Zagiridia noctualis

Scientific classification
- Kingdom: Animalia
- Phylum: Arthropoda
- Class: Insecta
- Order: Lepidoptera
- Family: Crambidae
- Genus: Zagiridia
- Species: Z. noctualis
- Binomial name: Zagiridia noctualis Hampson, 1897
- Synonyms: Zagiridia rufalis Hampson, 1917;

= Zagiridia noctualis =

- Authority: Hampson, 1897
- Synonyms: Zagiridia rufalis Hampson, 1917

Species of moth

Zagiridia noctualis is a moth in the family Crambidae. It was described by George Hampson in 1897. It is found on Borneo and on Woodlark Island in Papua New Guinea.

The wingspan is about 20 mm. Adults are dull grey brown with a slight rufous tinge, the forewings with faint traces of an antemedial line, angled on the median nervure.
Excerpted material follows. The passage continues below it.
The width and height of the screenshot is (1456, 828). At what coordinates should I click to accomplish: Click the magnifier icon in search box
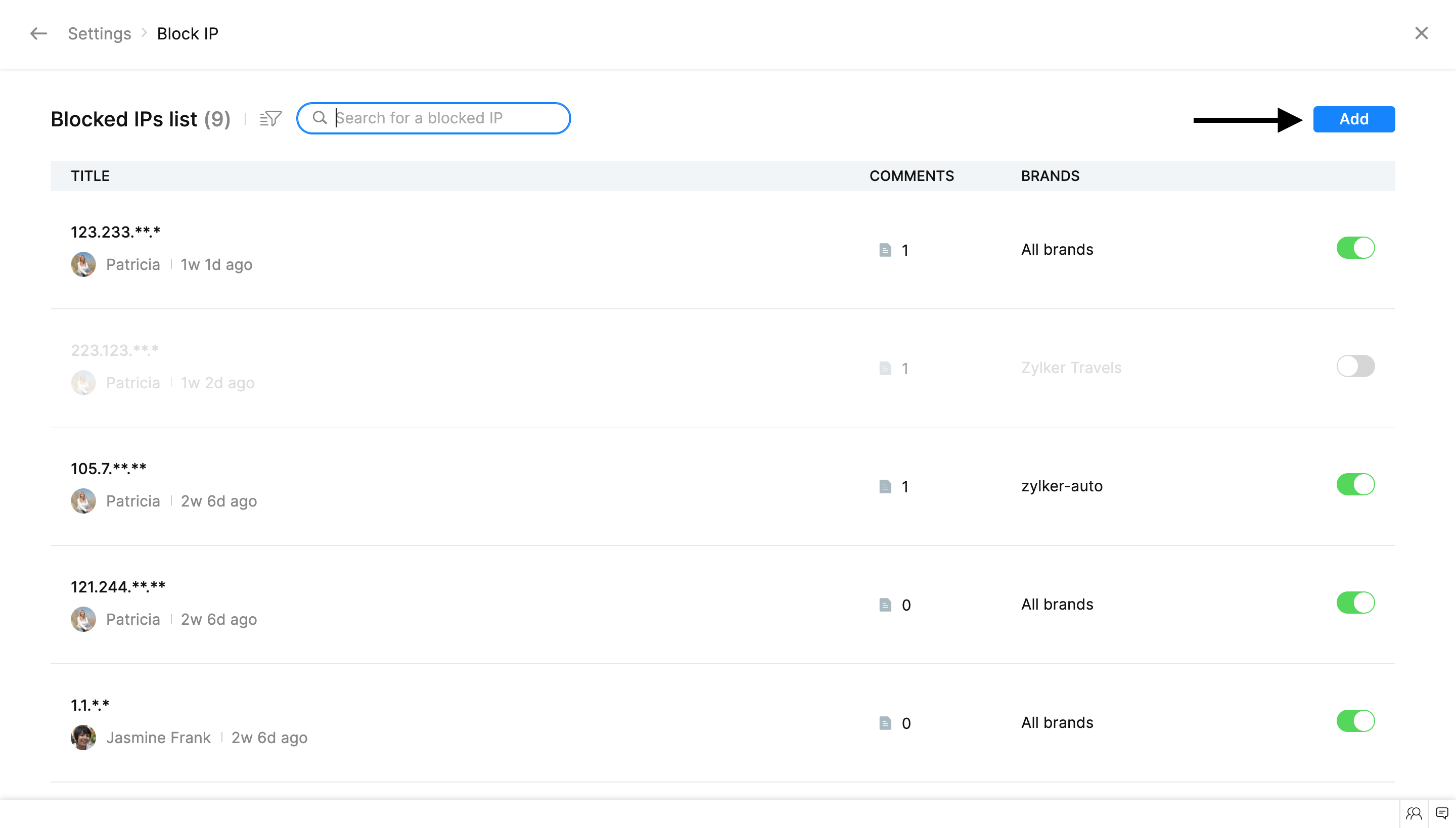click(320, 118)
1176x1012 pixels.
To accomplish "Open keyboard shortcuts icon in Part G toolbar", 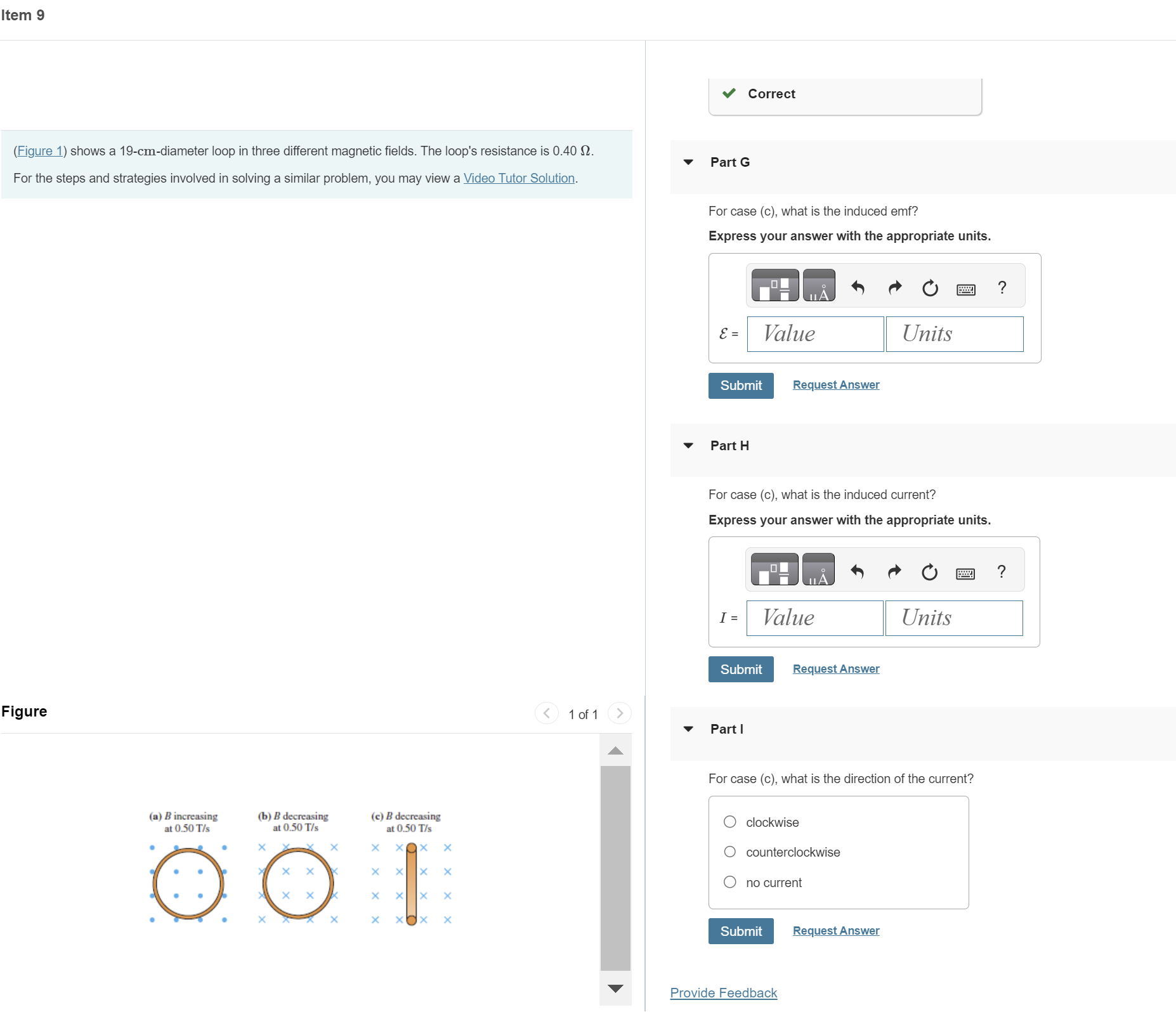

Both wings have a black speck at each angle of the cell and there is a very indistinct pale postmedial line with a series of obscure dark specks on its inner edge, retracted at vein 2 to below the end of the cell. There is an obscure pale waved submarginal line with a series of dark specks inside it and slightly angled inward on vein 5. There is also a marginal series of black specks.